Übrigens finde ich es nach wie vor beschämend, dass in in der deutschen Synchronfassung von City Hunter der Schlachtruf „Yoga Fire!“ mit „Feuer frei!“ übersetzt wurde. Wenn man keine Ahnung von ikonischen Meilensteinen der Videospielgeschichte hat, oder keinen Respekt vor ihnen, sollte man wohl auch keine Synchronregie übernehmen. Eine letzte Anmerkung noch zu der Szene: Der „Street Fighter“-Sumoringer E. Honda wurde im Film zu „E. Honde“ umgetauft, da Jackie damals einen Vertrag mit Mitsubishi hatte, und die nicht den Namen eines ihrer Markt-Konkurrenten im Film sehen wollten (Es kommt allerdings mindestens ein Honda-Wagen in dem Film vor, der aber nicht von Jackie gefahren wird).

Die Dialoge, die angeblich während des Drehs geschrieben wurden, und die Regie von City Hunter übernahm Jing Wong, der für irre Komödien bekannt war, die er schnell und billig abdrehte. Die Inszenierung der Actionszenen übernahm Jackie selbst. Nur sechs Monate später startete in Hongkong Jing Wongs nächster Film Future Cops, dessen Figuren mehr als eindeutig von „Street Fighter II“ inspiriert sind. Future Cops ist erneut ein irres, energiegeladenes Actionspektakel und obwohl er auch billig und cheesy ist, ist es meiner Ansicht nach bis heute die beste Realfilm-Version des beliebten Videospiels.

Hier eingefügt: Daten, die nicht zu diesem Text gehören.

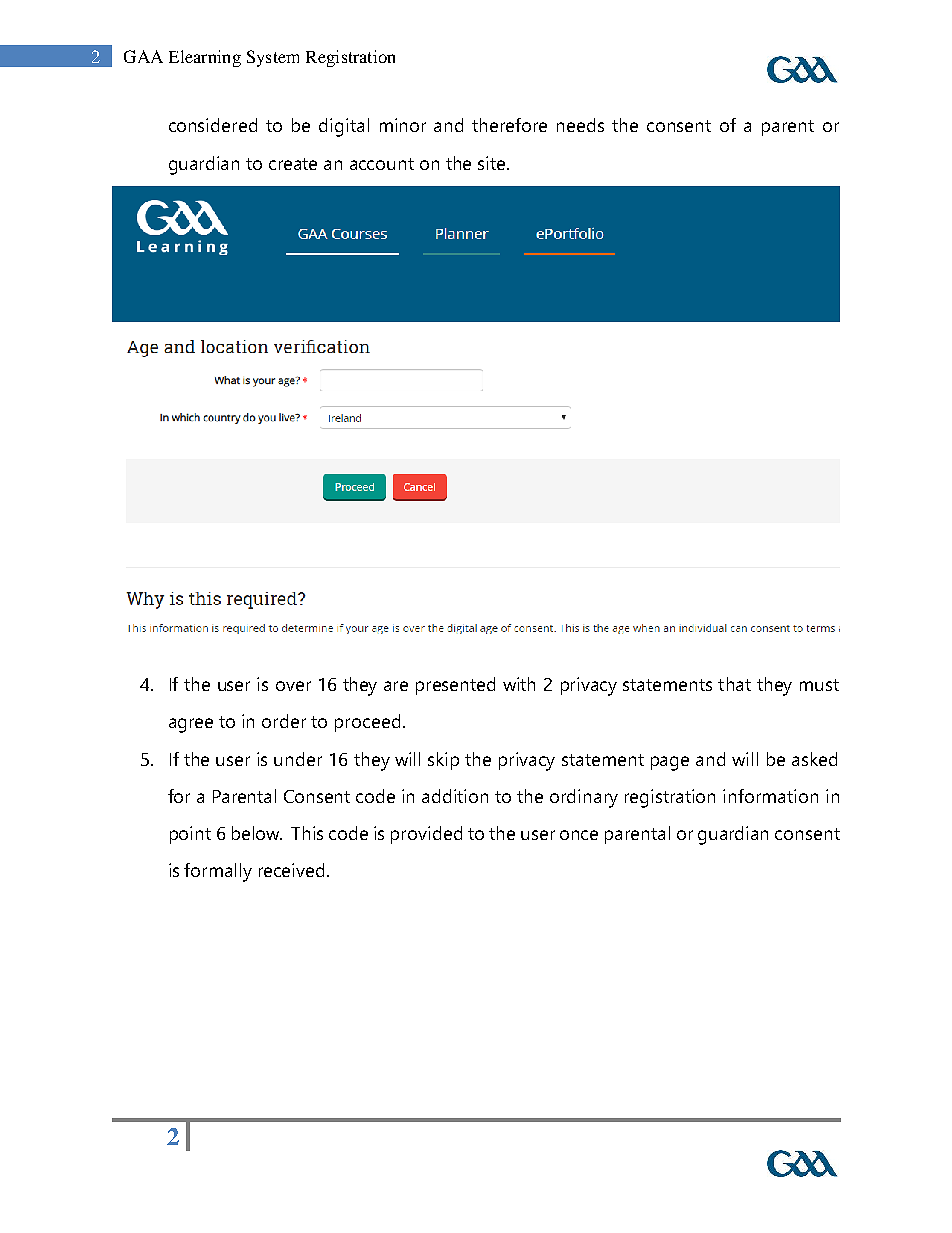  What do you see at coordinates (770, 796) in the document?
I see `information` at bounding box center [770, 796].
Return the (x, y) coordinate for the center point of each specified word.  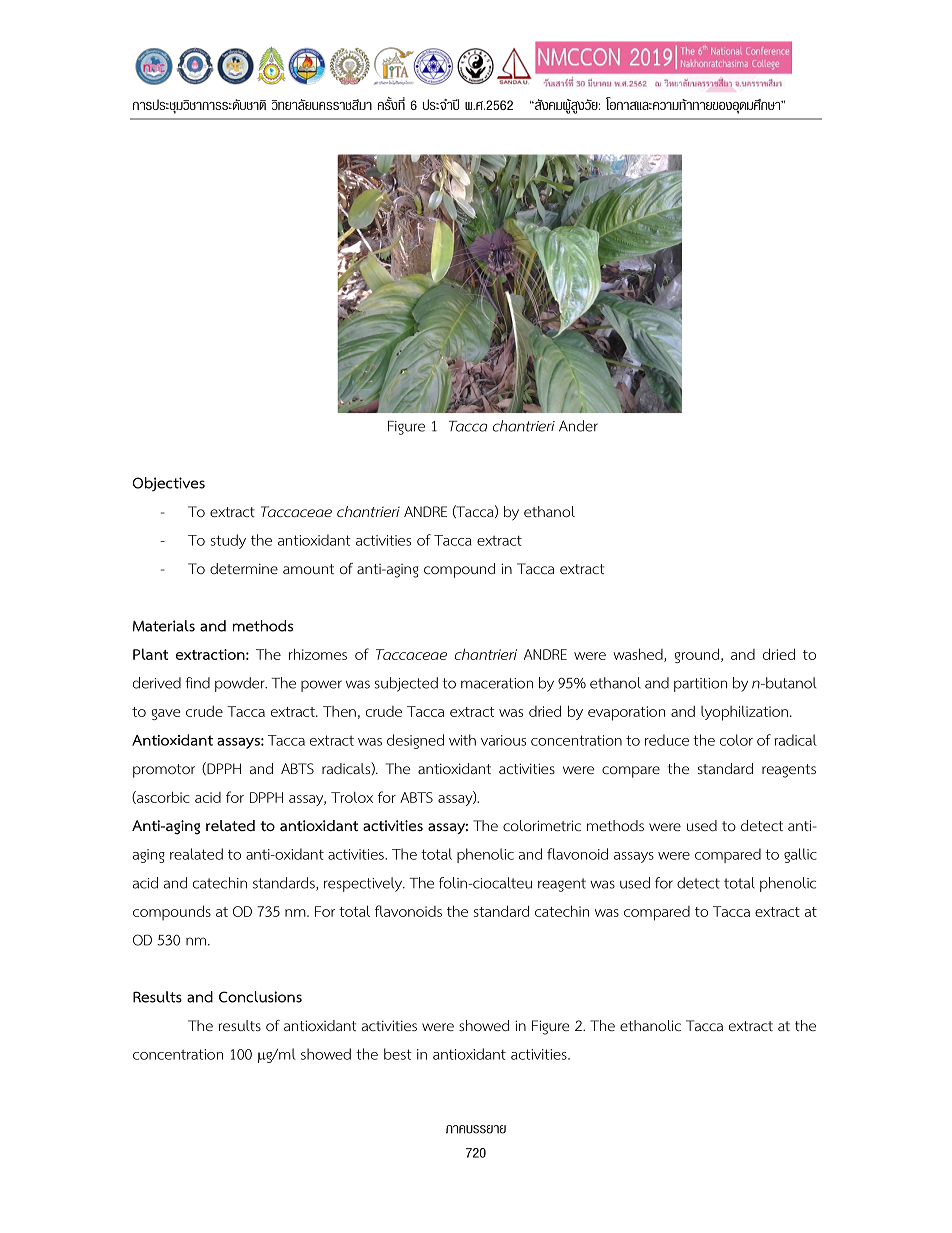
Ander (578, 426)
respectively (364, 884)
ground (698, 655)
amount (308, 569)
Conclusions (260, 997)
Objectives (169, 484)
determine (244, 568)
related (230, 825)
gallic (800, 855)
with (462, 740)
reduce (667, 740)
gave (166, 714)
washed (639, 655)
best (398, 1054)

Jackie brauchte für Operation Condor (J.C. Marathon Nr. 34) zwei Jahre Produktionszeit. Er ging langsam auf die 40 zu und man konnte sich ungefähr ausrechnen, wie viele körperlich beanspruchende Filme er noch machen konnte, wenn er in dem Tempo weitermacht. Auch um an der Spitze zu bleiben, musste er seinen Output erhöhen. Also schwenkte er Anfang der 90er um und lies andere, etablierte Regisseure das Ruder übernehmen. So entstanden einige interessante und sehr unterschiedliche Filme. Jackie drehte damals gleichzeitig seinen nächsten Film Crime Story (J.C. Marathon Nr. 38), der stilistisch nicht weiter von City Hunter entfernt sein könnte. Der todernste Crime Story entstand unter der Regie von Kirk Wong, der für düstere Actiondramen mit gezeichneten Helden bekannt war.

Ein Rezensent behauptete, City Hunter sei wegen seiner vielen anzüglichen Szenen frauenfeindlich. Ob ihm auch aufgefallen ist, dass sich der Film über den aufgesetzten Machismo seiner Hauptfigur bei jeder Gelegenheit lustig macht? Egal, City Hunter ist jedenfalls 100% albern und 100% pure Freude und perfekt, wenn man schon alle Cartoons mit Tom und Jerry und den Looney Tunes gesehen hat, und noch mehr will.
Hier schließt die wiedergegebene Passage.